— Given records —
-=-=-=-=-

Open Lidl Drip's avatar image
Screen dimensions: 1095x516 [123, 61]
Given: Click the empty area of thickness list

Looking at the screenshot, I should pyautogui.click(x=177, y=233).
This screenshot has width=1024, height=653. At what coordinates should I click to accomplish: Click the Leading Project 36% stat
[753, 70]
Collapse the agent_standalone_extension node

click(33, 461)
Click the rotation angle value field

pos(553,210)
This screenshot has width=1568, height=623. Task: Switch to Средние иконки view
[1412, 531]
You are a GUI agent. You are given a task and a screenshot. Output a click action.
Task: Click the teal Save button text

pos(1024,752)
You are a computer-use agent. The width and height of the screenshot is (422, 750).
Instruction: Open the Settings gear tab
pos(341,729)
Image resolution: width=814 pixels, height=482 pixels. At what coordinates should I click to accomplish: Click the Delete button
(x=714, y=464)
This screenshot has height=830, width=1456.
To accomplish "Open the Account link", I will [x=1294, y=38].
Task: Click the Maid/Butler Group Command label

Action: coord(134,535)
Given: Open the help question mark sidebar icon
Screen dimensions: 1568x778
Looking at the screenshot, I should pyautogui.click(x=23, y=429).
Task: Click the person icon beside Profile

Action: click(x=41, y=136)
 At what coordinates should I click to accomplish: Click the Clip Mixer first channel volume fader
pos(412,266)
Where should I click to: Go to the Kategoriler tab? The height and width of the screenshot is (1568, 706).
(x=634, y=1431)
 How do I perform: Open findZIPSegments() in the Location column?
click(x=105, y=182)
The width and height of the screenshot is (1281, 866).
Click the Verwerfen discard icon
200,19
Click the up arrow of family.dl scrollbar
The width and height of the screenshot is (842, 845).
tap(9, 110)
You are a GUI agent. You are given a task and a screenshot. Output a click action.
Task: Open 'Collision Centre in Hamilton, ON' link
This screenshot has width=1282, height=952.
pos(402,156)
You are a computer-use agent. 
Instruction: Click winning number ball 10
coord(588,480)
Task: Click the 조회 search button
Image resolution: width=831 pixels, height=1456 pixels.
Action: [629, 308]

-=-=-=-=-

Reproduce all of the entries verbatim.

— Solution —
Open Lidl Drip's avatar image
Screen dimensions: 1095x516 [123, 61]
Given: Click the empty area of thickness list

Looking at the screenshot, I should pyautogui.click(x=177, y=233).
This screenshot has width=1024, height=653. At what coordinates should I click to accomplish: Click the Leading Project 36% stat
[753, 70]
Collapse the agent_standalone_extension node

click(33, 461)
Click the rotation angle value field

pos(553,210)
This screenshot has width=1568, height=623. Task: Switch to Средние иконки view
[1412, 531]
You are a GUI agent. You are given a task and a screenshot. Output a click action.
Task: Click the teal Save button text

pos(1024,752)
You are a computer-use agent. The width and height of the screenshot is (422, 750).
Instruction: Open the Settings gear tab
pos(341,729)
Image resolution: width=814 pixels, height=482 pixels. At what coordinates should I click to accomplish: Click the Delete button
(x=714, y=464)
This screenshot has height=830, width=1456.
To accomplish "Open the Account link", I will [x=1294, y=38].
Task: Click the Maid/Butler Group Command label

Action: coord(134,535)
Given: Open the help question mark sidebar icon
Screen dimensions: 1568x778
Looking at the screenshot, I should pyautogui.click(x=23, y=429).
Task: Click the person icon beside Profile

Action: click(x=41, y=136)
 At what coordinates should I click to accomplish: Click the Clip Mixer first channel volume fader
pos(412,266)
Where should I click to: Go to the Kategoriler tab? The height and width of the screenshot is (1568, 706).
(x=634, y=1431)
 How do I perform: Open findZIPSegments() in the Location column?
click(x=105, y=182)
The width and height of the screenshot is (1281, 866).
Click the Verwerfen discard icon
200,19
Click the up arrow of family.dl scrollbar
The width and height of the screenshot is (842, 845).
tap(9, 110)
You are a GUI agent. You are given a task and a screenshot. Output a click action.
Task: Open 'Collision Centre in Hamilton, ON' link
This screenshot has width=1282, height=952.
pos(402,156)
You are a computer-use agent. 
Instruction: Click winning number ball 10
coord(588,480)
Task: Click the 조회 search button
Image resolution: width=831 pixels, height=1456 pixels.
Action: [629, 308]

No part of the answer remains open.